La cosa più bella del Giro100 è il Giroignorante di Valerio Agnoli
Un reportage via smartphone ogni giorno su Facebook. Lo fa il gregario di Vincenzo Nibali con un’unica ambizione, quella del chi se ne frega, bene così purché se ne rida
Un tempo furono Coppi e Bartali in televisione a cantare e a pigliarsi in giro. Ma a corsa lontana, perché il Giro d'Italia era avvenimento sacro e come tale doveva essere trattato. L'evento d'Italia, da ascoltare in religioso silenzio davanti alla radio, da leggere con tanto di tono epico e romanzesco sui giornali, da quelle penne eccellenti che allora si spartivano tutti i grandi giornali e molte volte anche solo in prestito, come Buzzati o Pratolini o Campanile o Gatto, perché non bastava scriverne del Giro, serviva raccontarlo, come fosse una storia, come fosse un romanzo.
Poi arrivò Sergio Zavoli e il Processo alla tappa, la telecamera che raccontava con immagini quello che per oltre mezzo secolo era stato affidato alle rotative, alla scrittura che nel caso del ciclismo diventava più epica che cronaca, più racconto che susseguirsi di eventi. Un tempo fu Zavoli a introdursi nel mondo del ciclismo, dopo la corsa, poi prima della corsa, durante la corsa, a lato della corsa. Le parole di Lievore prese a cavalcioni di una moto, le lacrime di Merckx in una stanza di albergo di Albisola e poi la brillantezza di Adorni e le canzoni di Zandegù, i silenzi di Gimondi e quelli di Zilioli. Il ciclismo che entra nei salotti, si siede sui divani, diventa intrattenimento.
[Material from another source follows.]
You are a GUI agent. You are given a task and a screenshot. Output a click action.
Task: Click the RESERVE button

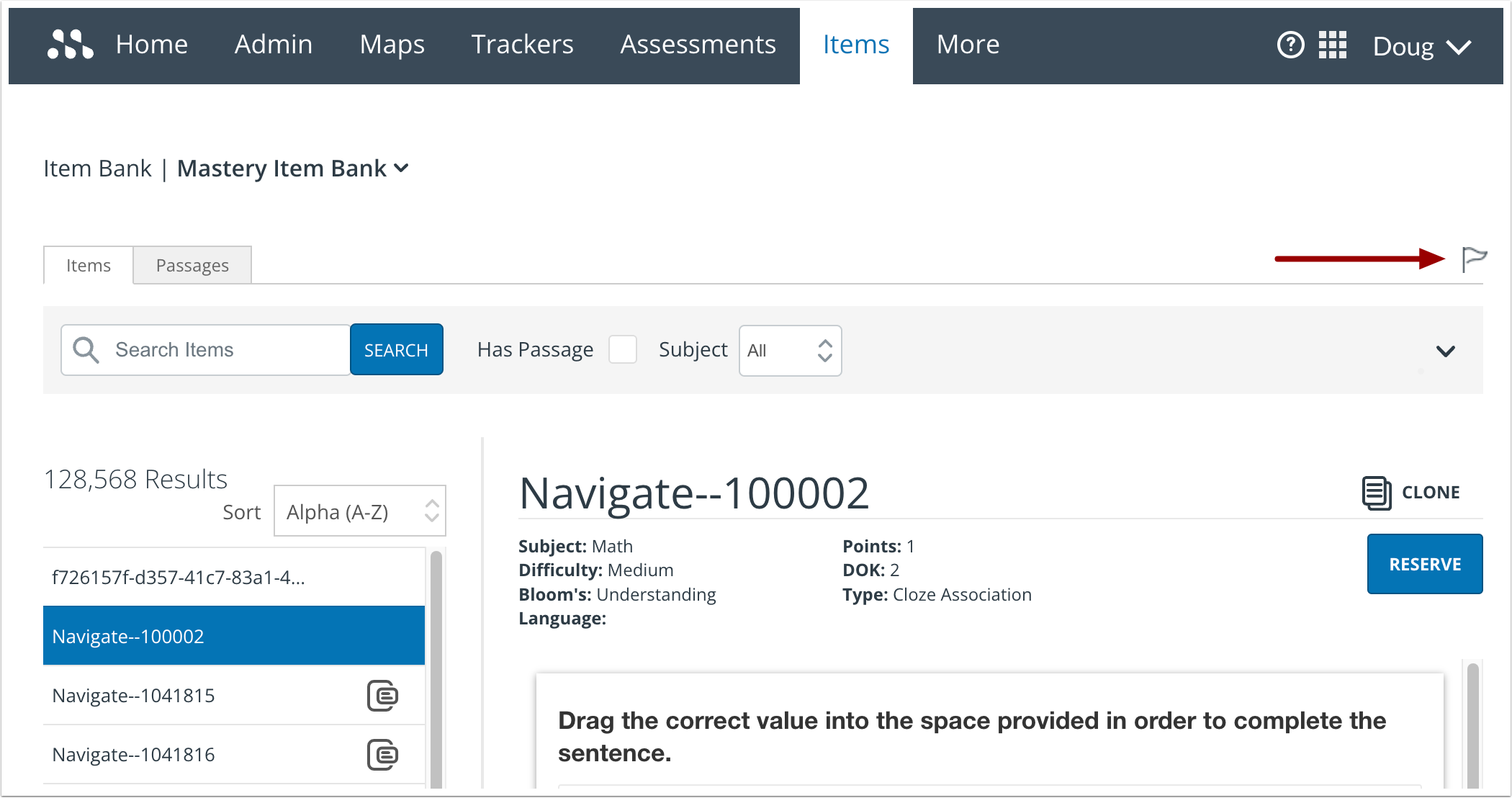point(1424,564)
Quello di Zavoli è stato l'inizio di un nuovo racconto, quello fatto dalle parole dei corridori, un'altro Giro, la stessa corsa.
“Ho sentito un bambino dire: ‘Da grande voglio diventare Lievore’. Capì allora quanto fosse importante la televisione”, scrisse Gianni Brera dopo il Giro del 1966. Ieri ho sentito un bambino dire: “Da grande voglio diventare Valerio Agnoli”. Ho capito ieri quanto fosse incredibile quanto stanno facendo quelli di CiclismoIgnorante. Valerio Agnoli è un gregario eccellente, uno di quelli che ogni capitano vorrebbe avere, uno di quelli che si mette davanti e davanti ci sta sino a quando scoppia. Eccezionale e prezioso. Proprio per questo uno di quei nomi e cognomi buoni a riempire gli ordini d’arrivo, non da copertina o podi o vittorie. Sono le anime belle del ciclismo, quelli che sgobbano per amore e convinzione, quelli che speriamo almeno vinca il capitano perché figurati se ce la faccio io. Valerio Agnoli da inizio Giro fa il reporter per CiclismoIgnorante e con lo smartphone filma, racconta quello che noi non vediamo, non abbiamo mai visto, abbiamo sempre voluto vedere: come sono ciclisti lontano dalla bicicletta. Ce li avvicina, li rende uomini e non solo atleti. E lo fa con l’“ignoranza” del caso, con un’unica ambizione, quella del chi se ne frega, bene così purché se ne rida.
E bene così pure per CiclismoIgnorante che per fortuna ha portato un po’ di novità in un mondo, quello del ciclismo e delle bici, che molte volte si prende un po’ troppo sul serio, che sa essere bellissimo, ma a volte un po’ troppo serioso. Evviva l’ignoranza dunque. Evviva Agnoli che il Giro (forse) non lo vincerà mai, ma che a questo Giro ha portato un po’ di novità.